____ RECORDS FOR THE TASK

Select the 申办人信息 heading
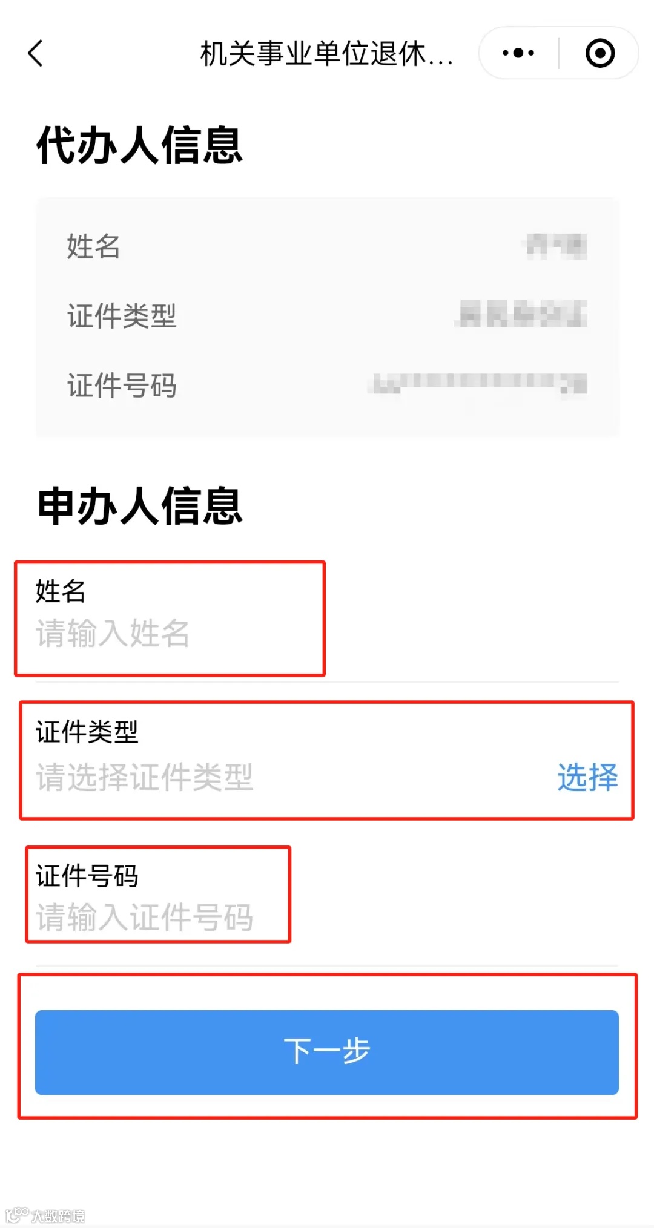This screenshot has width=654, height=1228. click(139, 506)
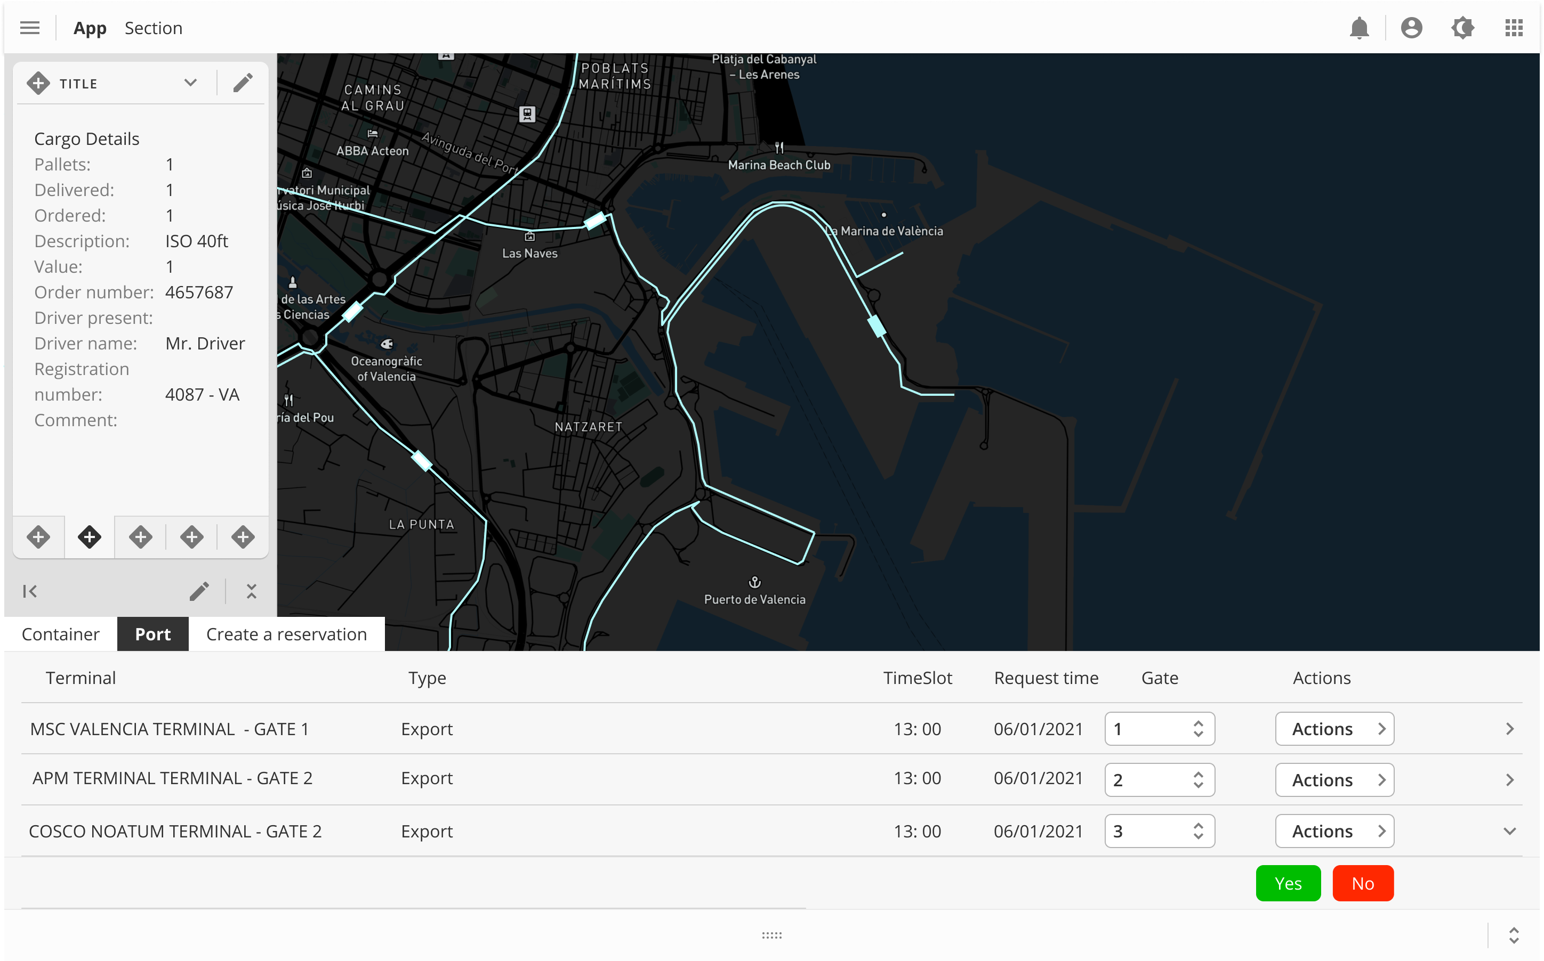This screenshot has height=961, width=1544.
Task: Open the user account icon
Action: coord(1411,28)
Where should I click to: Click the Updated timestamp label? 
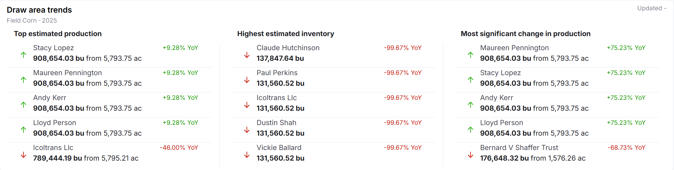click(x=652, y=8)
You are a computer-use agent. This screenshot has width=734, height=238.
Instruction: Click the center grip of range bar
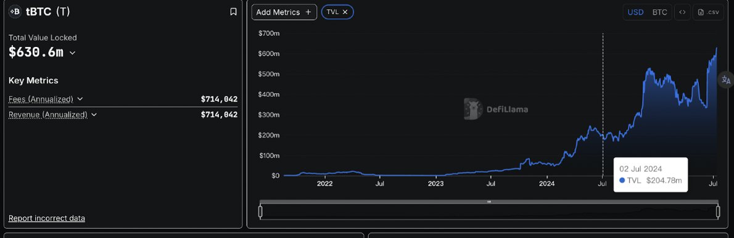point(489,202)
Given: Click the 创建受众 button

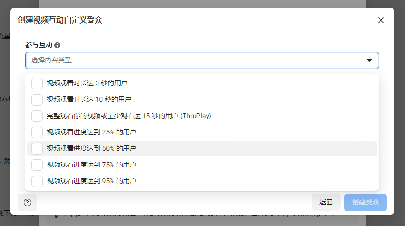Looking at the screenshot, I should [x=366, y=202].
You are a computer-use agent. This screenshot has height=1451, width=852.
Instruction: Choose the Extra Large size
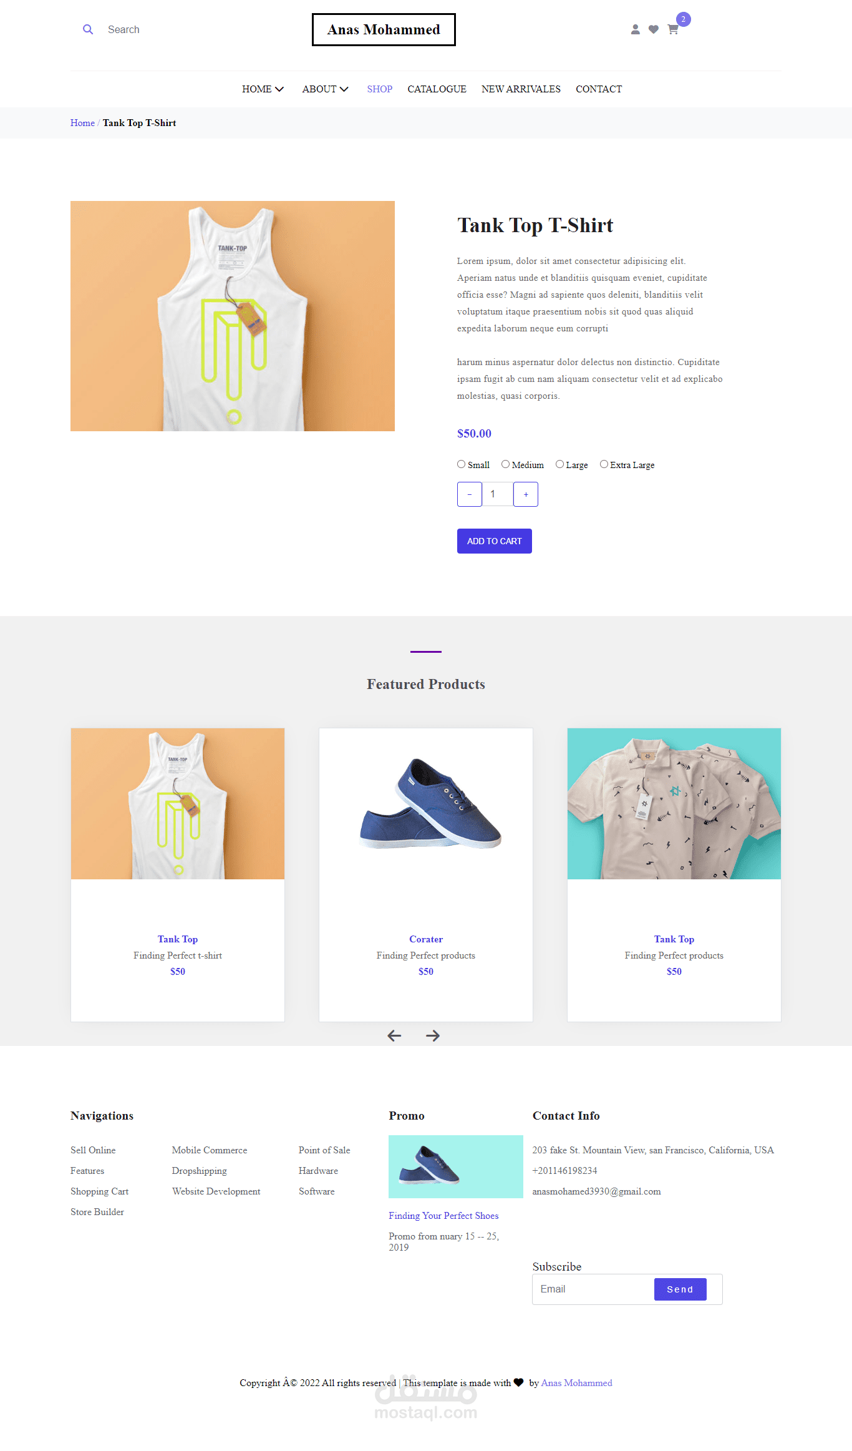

________

> _THE TASK_
Lay out every line of the rows above as a Markdown table with the columns Line No. and Text, numbering the lines and skipping blank ones. Leave out the pictures.

> _WRITTEN SOLUTION_
| Line No. | Text |
|---|---|
| 1 | Select the 申办人信息 heading |
| 2 | This screenshot has width=654, height=1228. click(139, 506) |
| 3 | This screenshot has height=961, width=1544. |
| 4 | Task: Open the user account icon |
| 5 | Action: coord(1411,28) |
| 6 | Where should I click to: Click the Updated timestamp label?  |
| 7 | click(x=652, y=8) |
| 8 | You are a computer-use agent. This screenshot has width=734, height=238. |
| 9 | Instruction: Click the center grip of range bar |
| 10 | point(489,202) |
| 11 | Given: Click the 创建受众 button |
| 12 | Looking at the screenshot, I should [x=366, y=202]. |
| 13 | You are a computer-use agent. This screenshot has height=1451, width=852. |
| 14 | Instruction: Choose the Extra Large size |